Sul fatto che vadano rivisti i sistemi di valutazione concorda Simona Liguoro, HR Director di Nespresso Italiana. “Pur avendo obiettivi annuali, la nostra azienda lavora per dare spazi di autonomia alle persone per creare responsabilità e permettere a ciascuno di prendere decisioni nel proprio ambito di lavoro. In particolare, per sperimentare in questo ambito stiamo lavorando, nel team HR, su un progetto per instaurare un’organizzazione non gerarchica con cui gestire performance ed engagement”.
Anna Castelli, Direttore del Personale di Beta 80 Group, pone l’accento sul tema culturale: “Strumenti e processi possono essere una leva, ma serve una cultura alla base. È importante svolgere una formazione sui manager riguardo al feedback continuo per far loro acquisire questo bagaglio”. Nelle aziende si tiene comunque una review annuale per ‘tirare le fila’: “In questo modo, il manager può ascoltare il collaboratore in un momento voluto e pensato per recuperare consapevolezza reciproca”.
I colloqui di valutazione (con numeri e voti) sono spesso demotivanti per i dipendenti, “ma anche per i manager”. Lo sostiene Michele Nardi, Head of HR, Operations, Finance di Munich Re, secondo il quale va implementato un nuovo concetto di Performance management. “Abbiamo un unico indicatore di performance globale ed è stato tolto l’elemento singolo legato alla retribuzione che ‘inquina’ la valutazione stessa. Poi è sparito il concetto di obiettivi individuali”, che ha lasciato il posto a gruppi internazionali che collaborano da remoto, con obiettivi “di regione, di unit e di team”.
Rivedere la cultura del feedback e puntare sulla fiducia
Svincolare le performance dagli obiettivi motiva di più le persone, come ricorda Sara Parimbelli, Human Resources Director di Arvato Italia. “In passato la sfida principale è stata formare i manager, che spesso hanno paura a dare feedback negativi”. Secondo Parimbelli, bisogna lavorare molto su questa cultura: “Per alcuni è purtroppo vissuta come una perdita di tempo, per altri è stressante, per altri ancora è invece un momento importantissimo”.
Una testimonianza particolare è quella portata da Massimo Lavezzini, Direttore del Personale di Sech – Terminal Contenitori Porto di Genova. “Occupandoci di sbarco e imbarco delle navi, l’80% delle persone non può lavorare da remoto. L’azienda è sindacalizzata, quindi tante decisioni vanno concordate ingaggiando anche i lavoratori, che hanno un ruolo importante”.
Andrea Cogliati, Human Resources Manager di Infineon Technologies Italia, racconta come l’azienda abbia ‘anticipato’ l’emergenza avendo già inserito il concetto e la pratica dello Smart Working e trasformando negli anni i tool di gestione delle risorse umane, pensando ai nuovi modi di lavorare. Nell’ambito del Performance management “abbiamo lavorato sul ruolo più attivo e su una maggior responsabilizzazione dei collaboratori verso i risultati e il loro sviluppo professionale”.
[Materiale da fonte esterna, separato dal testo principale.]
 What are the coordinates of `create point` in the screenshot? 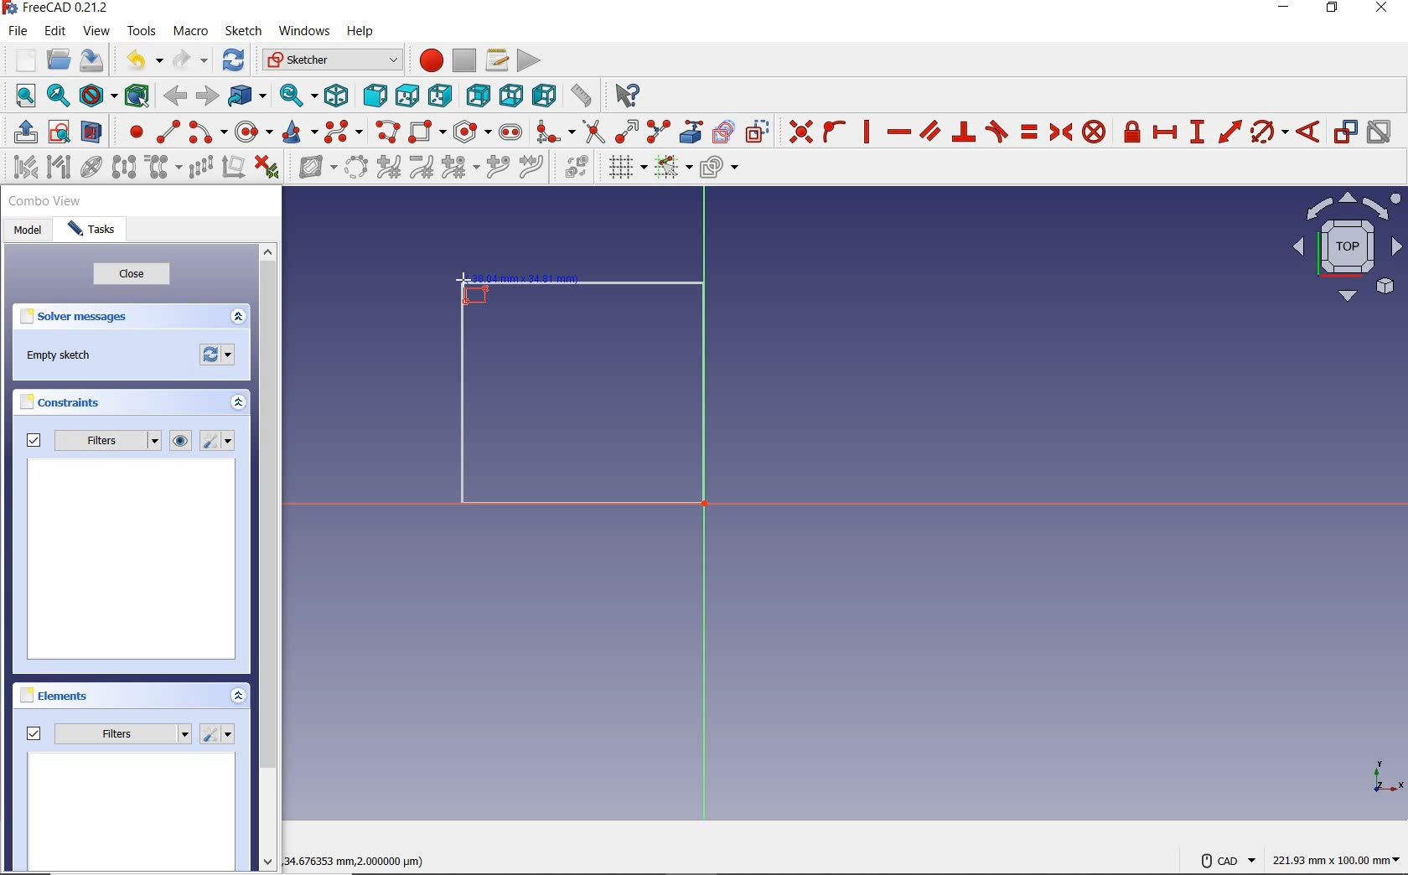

Per favorire queste dinamiche, l’organizzazione dev’essere meno burocratica e meno gerarchica. Ne è convinta Anna Saccon, Human Resources di Bosch Rexroth, che porta l’esperienza della sua azienda: “Abbiamo affrontato l’emergenza coronavirus velocemente, facendo ricorso allo Smart working in tempi brevissimi e applicando la cassa integrazione che ha modificato i nostri tempi lavorativi, talvolta in maniera massiccia”.